Putin ile küstü ve konuşmuyor...
Putin’i cezalandırmak için uğraşıyor...
-*-*-
Ve kızacaksınız eminim ama, aynı devletler; Kıbrıs konusunda Türkiye’ye de pek fazla bir şey söylemiyor...
-*-*-
Ancaaaaak; bakın size bir şey hatırlatayım...
Tayyip Erdoğan ve Süleyman Soylu gibi isimler, LGBTI bireyler için son dönemde ağza alınmayacak hakaretler etmeye başladı...
Bunlar, çok yüksek bir olasılıkla, seçimi kazansalar da kaybetseler de Avrupa’ya giremeyecekler...
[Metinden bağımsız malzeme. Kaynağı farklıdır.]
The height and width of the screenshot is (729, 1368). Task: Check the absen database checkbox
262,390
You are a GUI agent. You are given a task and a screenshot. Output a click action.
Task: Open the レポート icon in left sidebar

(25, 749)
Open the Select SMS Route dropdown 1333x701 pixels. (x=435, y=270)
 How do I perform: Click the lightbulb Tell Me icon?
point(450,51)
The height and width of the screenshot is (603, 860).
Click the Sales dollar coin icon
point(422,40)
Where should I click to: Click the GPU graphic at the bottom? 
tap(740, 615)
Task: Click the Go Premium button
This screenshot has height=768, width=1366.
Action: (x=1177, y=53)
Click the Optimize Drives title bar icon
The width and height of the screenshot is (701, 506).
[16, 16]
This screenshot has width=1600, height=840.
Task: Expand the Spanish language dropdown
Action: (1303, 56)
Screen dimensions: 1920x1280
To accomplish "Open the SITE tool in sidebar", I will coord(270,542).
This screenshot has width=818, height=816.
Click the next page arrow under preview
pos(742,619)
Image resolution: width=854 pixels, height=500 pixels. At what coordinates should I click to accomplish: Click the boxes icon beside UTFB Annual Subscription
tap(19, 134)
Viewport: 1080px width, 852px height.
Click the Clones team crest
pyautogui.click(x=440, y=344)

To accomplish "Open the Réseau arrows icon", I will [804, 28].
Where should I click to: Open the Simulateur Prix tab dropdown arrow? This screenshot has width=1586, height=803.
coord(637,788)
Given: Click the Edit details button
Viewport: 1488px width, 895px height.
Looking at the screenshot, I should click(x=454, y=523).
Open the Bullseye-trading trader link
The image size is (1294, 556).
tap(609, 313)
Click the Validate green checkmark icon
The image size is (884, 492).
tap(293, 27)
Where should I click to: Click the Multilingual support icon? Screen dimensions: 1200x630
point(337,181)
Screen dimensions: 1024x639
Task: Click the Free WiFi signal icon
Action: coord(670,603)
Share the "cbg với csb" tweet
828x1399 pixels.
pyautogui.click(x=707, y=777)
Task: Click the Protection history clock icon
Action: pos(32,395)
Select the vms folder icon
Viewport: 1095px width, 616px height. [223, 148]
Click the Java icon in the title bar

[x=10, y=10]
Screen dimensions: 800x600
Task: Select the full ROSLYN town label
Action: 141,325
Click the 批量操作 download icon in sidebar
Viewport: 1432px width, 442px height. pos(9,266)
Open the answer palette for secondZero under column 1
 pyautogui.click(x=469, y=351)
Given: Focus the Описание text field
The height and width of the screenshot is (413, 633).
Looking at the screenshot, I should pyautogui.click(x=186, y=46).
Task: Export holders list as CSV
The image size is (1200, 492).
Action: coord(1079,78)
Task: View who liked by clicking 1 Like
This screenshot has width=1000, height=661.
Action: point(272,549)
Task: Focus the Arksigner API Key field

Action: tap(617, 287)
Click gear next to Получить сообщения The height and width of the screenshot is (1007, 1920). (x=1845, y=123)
Erdoğan ve Soylu’nun LGBTI bireyler için söyledikleri, faşizmin zirvesidir ve tabii ki Avrupa’ya kesinlikle sokulmamaları hatta tutuklanmaları bile kaçınılmazdır ama Kıbrıs konusunda Türkiye yöneticilerine “ufaktan bazı eleştiriler” dışında tek bir şey söylenmiyor!
-*-*-
Hatta, daha da acısı var; Kıbrıs konusunda bu ülkede yaşadığımız baskı ve acımasız hakaretlere bile, Avrupalı ya da İngiliz diplomatlardan en küçük bir “açıklama” işitmiyoruz...
-*-*-
Şu sorular bence önemli:
Bir: Türkiye, o kadar olmasa da Batılılar için bir miktar “İsrail gibi” mi?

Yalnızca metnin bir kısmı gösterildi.